» **GIVEN DATA**
####################

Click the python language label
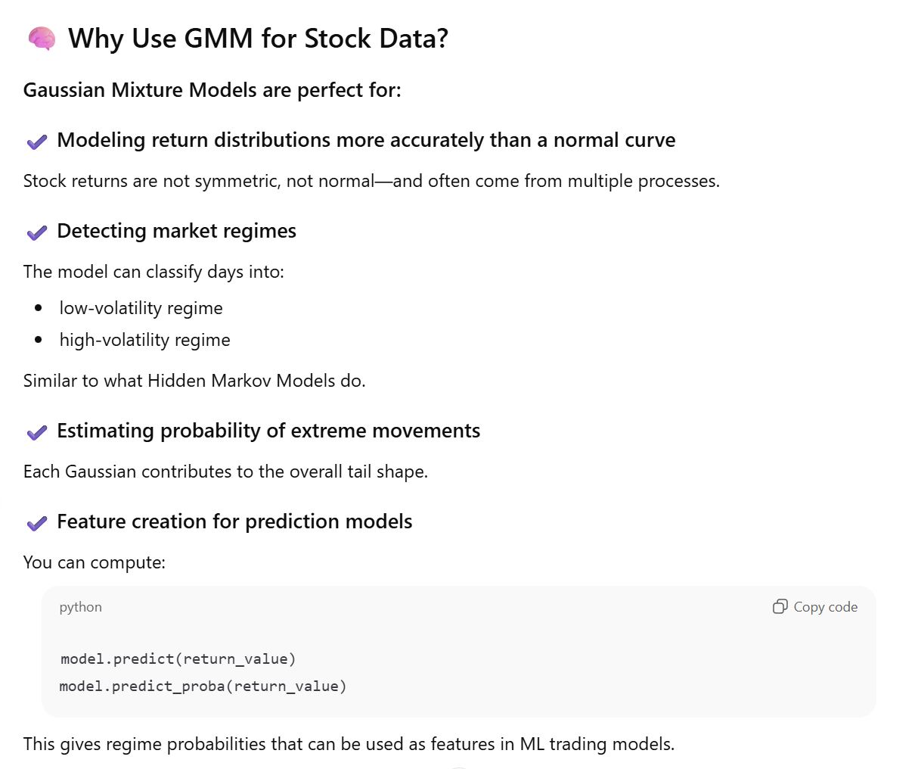[80, 607]
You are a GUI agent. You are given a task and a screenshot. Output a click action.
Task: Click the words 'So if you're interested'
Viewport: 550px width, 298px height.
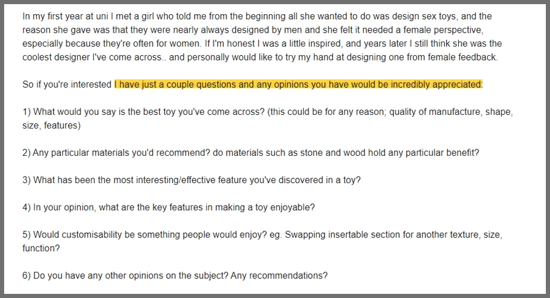tap(67, 84)
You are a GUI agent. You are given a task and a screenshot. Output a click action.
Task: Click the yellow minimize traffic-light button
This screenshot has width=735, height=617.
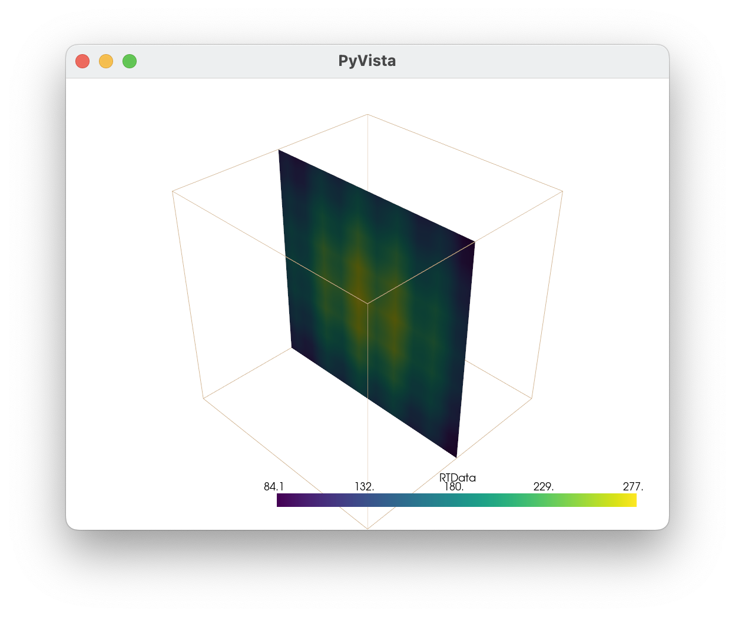106,61
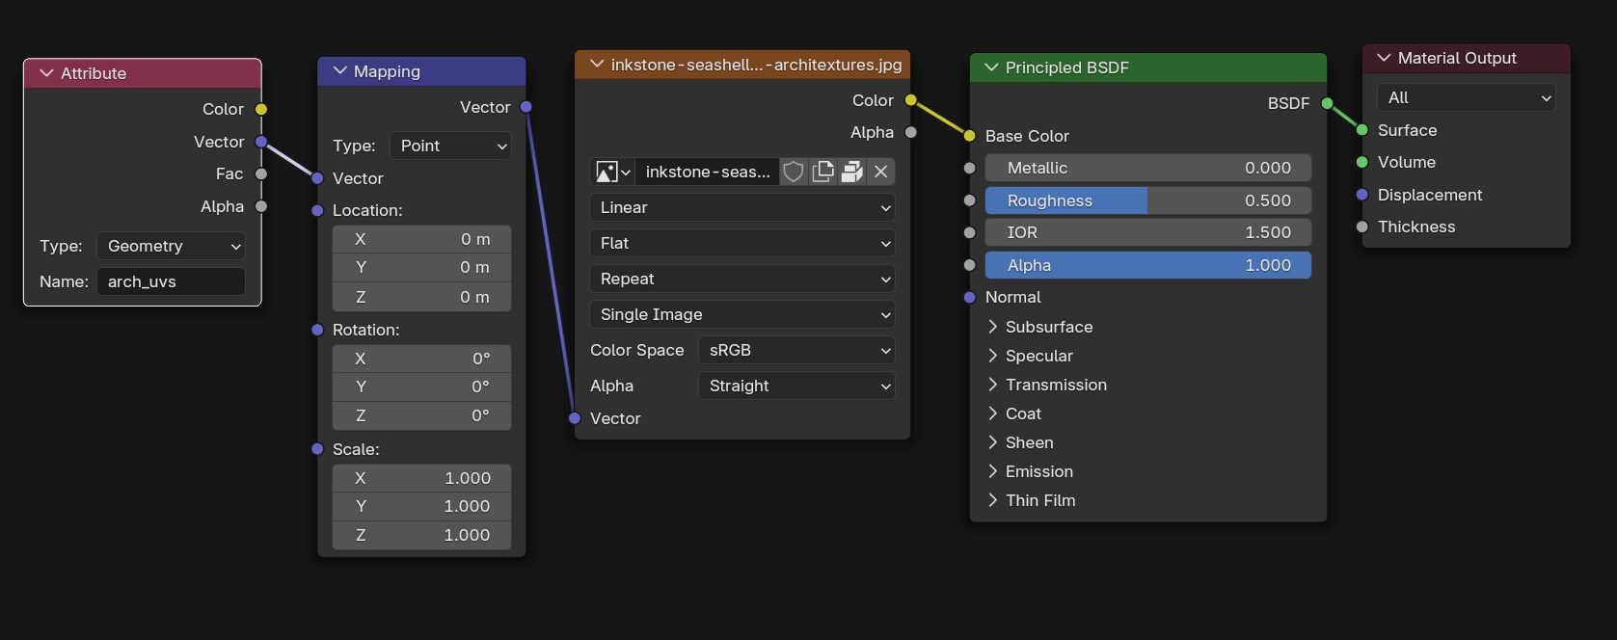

####################

» **TASK OBJECTIVE**
Every line above is to be given again exactly, apart from the pictures.

» **OUTPUT BELOW**
Click the python language label
[80, 607]
You are a GUI agent. You are given a task and a screenshot. Output a click action.
Task: Click the words 'So if you're interested'
Viewport: 550px width, 298px height.
tap(67, 84)
You are a GUI agent. You are given a task and a screenshot. Output a click action.
Task: Click the yellow minimize traffic-light button
This screenshot has width=735, height=617.
106,61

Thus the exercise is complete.